Field emission leading to the luminance of a brilliant light has been successfully extracted from a highly oriented film made of carbon nanotubes. A graphite sheet coiled in cylindrical form was used as the field emitter for this joint discovery by Japan Fine Ceramics Centre and Noritake. Application of strong electric field on micro-tips of diamond, silicon or molybdenum results in the emission of electrons at an efficiency much higher than available with the usual thermal electron emission. Research on better field emission materials has been amply complimented by the discovery of the carbon nanotubes and from the ultra-fine radius of curvature characteristics of these tapered parts.

In this first practical application of the highly oriented CNT film for making the prototype FED element, a 3 mm2 sample was used to deliver a light beam of brightness of 105 cd/m2 with a grid voltage of 2KV and an anode voltage of 10KV. This level of brightness is almost the same as that obtained from CNTs produced by other processes and several times greater than those produced by the thermal emission. This highly oriented CNT film was prepared using a surface decomposition process established by heating a SiC single crystal in a vacuum environment. Uniformity and the orientation density of these films are much better than those generated by the arc discharge method or by the CVD. Their external diameter is several nm, length is about 1 micron and density of growth is about 30 billion tubes/mm2.

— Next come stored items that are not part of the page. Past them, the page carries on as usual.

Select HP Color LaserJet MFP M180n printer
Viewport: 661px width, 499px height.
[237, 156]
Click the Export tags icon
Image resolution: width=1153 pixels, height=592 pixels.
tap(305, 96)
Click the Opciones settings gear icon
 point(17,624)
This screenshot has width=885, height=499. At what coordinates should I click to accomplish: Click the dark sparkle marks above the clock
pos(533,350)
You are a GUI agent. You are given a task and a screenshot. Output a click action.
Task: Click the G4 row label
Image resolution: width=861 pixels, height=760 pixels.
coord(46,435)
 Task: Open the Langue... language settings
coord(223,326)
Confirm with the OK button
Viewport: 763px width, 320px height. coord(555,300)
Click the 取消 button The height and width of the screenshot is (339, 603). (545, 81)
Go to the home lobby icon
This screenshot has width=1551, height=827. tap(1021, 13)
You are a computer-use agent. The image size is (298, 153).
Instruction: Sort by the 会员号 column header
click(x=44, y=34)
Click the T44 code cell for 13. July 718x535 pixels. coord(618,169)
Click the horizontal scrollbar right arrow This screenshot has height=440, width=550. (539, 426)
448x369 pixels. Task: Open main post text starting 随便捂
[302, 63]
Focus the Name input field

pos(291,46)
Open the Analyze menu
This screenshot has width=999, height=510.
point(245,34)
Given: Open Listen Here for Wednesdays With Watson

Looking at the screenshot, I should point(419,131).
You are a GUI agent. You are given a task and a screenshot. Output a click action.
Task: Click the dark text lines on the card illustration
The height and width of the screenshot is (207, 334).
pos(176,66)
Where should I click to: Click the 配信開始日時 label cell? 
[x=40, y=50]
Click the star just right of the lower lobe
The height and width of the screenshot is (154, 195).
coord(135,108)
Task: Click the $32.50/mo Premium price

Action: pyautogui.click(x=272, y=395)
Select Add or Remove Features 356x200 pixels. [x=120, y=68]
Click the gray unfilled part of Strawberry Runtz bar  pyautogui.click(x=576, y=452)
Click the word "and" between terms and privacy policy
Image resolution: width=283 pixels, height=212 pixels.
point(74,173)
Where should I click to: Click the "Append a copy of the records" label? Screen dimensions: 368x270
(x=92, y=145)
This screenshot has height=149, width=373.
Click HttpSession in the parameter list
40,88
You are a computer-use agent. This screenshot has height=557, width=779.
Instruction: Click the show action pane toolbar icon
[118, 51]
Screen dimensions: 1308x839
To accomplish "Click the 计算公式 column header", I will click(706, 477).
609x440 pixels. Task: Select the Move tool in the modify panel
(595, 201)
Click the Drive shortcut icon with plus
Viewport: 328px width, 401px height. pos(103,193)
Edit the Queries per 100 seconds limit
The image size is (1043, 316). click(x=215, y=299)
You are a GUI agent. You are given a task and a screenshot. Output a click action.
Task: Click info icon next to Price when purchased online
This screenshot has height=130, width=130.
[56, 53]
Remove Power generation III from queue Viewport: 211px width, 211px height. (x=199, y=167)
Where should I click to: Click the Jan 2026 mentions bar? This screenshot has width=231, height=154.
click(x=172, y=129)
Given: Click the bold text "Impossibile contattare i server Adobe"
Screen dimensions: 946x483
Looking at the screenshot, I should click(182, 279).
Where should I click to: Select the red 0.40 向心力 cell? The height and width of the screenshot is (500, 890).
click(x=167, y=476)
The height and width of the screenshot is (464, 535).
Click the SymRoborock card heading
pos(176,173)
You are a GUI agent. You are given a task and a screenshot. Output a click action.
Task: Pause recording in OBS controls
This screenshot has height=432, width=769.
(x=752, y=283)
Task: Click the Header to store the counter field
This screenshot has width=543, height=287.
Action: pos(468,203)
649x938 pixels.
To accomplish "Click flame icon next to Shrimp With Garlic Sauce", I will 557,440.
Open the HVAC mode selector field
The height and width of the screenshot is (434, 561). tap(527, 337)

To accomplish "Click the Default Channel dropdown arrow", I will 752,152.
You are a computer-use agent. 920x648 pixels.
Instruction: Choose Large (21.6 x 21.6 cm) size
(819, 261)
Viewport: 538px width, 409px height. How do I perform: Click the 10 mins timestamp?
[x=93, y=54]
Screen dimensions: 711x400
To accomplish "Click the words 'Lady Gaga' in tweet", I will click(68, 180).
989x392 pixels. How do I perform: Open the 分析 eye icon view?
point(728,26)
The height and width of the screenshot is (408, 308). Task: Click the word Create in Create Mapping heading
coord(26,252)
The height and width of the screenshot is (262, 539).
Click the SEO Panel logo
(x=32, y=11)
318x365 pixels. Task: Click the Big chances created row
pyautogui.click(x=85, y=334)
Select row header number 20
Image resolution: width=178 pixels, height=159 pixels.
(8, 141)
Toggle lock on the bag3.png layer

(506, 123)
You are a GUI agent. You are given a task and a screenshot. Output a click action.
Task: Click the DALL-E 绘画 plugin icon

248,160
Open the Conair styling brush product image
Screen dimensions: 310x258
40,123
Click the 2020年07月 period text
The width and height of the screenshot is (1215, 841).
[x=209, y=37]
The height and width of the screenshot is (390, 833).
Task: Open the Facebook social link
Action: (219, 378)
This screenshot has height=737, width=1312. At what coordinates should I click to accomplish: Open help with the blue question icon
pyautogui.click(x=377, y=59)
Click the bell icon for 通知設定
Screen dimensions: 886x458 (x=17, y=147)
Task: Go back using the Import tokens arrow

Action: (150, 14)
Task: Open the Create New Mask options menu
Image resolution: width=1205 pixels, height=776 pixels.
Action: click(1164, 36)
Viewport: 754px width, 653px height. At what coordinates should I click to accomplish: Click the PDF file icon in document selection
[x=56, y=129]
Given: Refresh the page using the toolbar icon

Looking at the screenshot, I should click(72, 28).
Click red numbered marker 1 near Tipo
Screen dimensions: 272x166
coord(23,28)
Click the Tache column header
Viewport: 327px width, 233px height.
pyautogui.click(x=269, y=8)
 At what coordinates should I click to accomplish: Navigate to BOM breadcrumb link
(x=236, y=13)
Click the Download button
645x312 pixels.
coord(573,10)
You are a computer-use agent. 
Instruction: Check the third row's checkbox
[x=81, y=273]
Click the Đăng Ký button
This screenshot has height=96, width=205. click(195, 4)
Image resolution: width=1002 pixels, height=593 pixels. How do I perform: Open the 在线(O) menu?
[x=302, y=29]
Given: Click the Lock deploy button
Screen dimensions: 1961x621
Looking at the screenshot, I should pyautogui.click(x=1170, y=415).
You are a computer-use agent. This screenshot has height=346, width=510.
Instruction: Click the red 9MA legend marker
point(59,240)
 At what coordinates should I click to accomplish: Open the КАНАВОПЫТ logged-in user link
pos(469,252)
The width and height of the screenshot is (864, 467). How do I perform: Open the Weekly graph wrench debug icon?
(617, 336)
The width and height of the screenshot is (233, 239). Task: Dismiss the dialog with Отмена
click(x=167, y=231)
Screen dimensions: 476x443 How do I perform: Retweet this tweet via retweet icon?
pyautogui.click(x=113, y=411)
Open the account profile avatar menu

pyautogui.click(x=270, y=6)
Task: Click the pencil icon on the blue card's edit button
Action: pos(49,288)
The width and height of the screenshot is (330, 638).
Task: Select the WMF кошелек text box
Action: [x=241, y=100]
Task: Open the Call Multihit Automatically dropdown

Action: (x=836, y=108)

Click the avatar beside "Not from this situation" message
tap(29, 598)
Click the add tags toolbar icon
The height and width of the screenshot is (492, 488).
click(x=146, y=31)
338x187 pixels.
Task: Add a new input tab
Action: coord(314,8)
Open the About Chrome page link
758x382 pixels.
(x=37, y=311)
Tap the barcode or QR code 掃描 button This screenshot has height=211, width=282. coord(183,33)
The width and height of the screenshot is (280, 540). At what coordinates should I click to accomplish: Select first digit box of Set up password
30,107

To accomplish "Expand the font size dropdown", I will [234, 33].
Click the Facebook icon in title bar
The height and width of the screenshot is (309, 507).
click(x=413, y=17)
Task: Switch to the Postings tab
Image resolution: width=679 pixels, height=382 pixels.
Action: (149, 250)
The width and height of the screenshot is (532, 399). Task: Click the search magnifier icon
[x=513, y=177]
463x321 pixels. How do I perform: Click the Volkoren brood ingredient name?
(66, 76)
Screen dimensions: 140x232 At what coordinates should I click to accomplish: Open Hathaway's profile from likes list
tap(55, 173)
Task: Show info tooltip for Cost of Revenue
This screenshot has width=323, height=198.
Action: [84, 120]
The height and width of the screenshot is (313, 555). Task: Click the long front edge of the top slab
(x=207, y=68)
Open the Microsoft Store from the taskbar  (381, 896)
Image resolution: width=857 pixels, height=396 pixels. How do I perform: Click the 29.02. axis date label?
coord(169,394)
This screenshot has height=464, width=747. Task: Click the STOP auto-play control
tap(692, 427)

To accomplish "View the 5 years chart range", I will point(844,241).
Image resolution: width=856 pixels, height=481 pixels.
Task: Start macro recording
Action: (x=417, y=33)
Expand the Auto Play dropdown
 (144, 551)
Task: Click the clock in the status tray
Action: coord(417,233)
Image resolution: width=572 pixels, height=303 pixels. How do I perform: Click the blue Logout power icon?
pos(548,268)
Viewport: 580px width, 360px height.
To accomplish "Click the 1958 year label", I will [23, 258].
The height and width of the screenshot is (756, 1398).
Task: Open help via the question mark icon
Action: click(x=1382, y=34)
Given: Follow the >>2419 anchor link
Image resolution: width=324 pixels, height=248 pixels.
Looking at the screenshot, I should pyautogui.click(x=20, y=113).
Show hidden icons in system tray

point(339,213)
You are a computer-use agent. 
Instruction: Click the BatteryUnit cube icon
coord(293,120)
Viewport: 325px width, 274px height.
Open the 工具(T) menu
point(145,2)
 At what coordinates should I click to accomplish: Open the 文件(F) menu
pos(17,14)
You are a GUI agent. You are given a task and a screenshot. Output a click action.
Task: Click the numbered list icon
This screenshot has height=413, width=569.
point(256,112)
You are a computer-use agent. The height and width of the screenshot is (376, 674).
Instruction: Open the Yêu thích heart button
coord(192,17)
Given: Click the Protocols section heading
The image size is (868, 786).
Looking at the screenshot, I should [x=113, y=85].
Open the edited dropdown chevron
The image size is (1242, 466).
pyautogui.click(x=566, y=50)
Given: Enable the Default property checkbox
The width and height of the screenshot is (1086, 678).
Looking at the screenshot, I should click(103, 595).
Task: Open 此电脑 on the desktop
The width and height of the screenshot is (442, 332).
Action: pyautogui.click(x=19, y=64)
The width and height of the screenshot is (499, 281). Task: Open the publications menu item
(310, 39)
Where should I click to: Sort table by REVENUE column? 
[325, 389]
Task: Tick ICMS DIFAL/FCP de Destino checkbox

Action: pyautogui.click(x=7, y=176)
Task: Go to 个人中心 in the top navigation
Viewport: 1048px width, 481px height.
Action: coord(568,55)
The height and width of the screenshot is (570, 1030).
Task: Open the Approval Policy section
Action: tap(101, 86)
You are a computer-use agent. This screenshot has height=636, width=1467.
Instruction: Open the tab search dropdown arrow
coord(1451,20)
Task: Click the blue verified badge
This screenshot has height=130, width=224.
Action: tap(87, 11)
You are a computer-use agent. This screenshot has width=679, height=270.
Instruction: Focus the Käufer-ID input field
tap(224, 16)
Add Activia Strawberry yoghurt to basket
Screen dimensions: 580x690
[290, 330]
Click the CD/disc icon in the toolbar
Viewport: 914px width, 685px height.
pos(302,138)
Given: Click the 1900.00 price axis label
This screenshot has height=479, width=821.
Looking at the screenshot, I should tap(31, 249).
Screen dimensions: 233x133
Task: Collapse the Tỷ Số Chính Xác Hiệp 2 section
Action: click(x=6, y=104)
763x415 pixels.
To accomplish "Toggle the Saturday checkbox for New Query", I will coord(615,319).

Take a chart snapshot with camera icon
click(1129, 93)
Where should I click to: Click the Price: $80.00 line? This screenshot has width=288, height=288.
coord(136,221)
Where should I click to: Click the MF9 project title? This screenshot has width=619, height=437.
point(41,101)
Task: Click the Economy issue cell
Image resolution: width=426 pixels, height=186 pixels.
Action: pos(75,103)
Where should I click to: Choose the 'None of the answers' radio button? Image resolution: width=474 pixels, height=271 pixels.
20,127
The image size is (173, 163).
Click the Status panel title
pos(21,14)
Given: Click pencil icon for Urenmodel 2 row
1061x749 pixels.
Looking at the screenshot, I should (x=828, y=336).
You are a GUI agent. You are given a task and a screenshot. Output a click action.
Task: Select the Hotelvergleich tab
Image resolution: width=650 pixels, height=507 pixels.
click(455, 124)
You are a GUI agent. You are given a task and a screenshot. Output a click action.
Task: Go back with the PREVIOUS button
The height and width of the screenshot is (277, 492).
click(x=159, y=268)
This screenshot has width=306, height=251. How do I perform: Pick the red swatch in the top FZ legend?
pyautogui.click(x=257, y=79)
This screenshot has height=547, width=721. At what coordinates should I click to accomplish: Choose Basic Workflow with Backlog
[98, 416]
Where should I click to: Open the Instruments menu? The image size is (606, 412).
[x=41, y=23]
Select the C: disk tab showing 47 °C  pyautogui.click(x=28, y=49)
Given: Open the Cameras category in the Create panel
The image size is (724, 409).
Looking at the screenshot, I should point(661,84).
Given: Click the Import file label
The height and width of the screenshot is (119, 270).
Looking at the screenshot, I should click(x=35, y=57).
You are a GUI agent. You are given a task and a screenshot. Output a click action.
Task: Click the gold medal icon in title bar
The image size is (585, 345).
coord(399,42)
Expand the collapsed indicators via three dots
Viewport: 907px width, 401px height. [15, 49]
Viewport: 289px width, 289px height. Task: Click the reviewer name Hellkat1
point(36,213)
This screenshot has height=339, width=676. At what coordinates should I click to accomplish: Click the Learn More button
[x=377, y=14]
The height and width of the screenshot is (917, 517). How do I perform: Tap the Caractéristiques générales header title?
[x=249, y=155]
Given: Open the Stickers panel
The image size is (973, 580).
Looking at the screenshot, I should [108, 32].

A problem encountered in using this highly oriented CNT film as a field emitter comes from the non-conductivity of SiC. Since it is aligned in a very high concentration, the electric field will not be concentrated on the individual CNT and thus extremely high voltage is required for the emission. The problem was resolved by prolonging the period of growth and applying a conductive graphite layer on the surface of SiC. A technique was established to change the temperature conditions and to control the growth density. The cap parts at the tips of the CNTs were cut off with an oxidizing process to promote electron emission. This technology can offer a new method for fabricating next generation flat panel displays replacing the plasma display systems and liquid crystals.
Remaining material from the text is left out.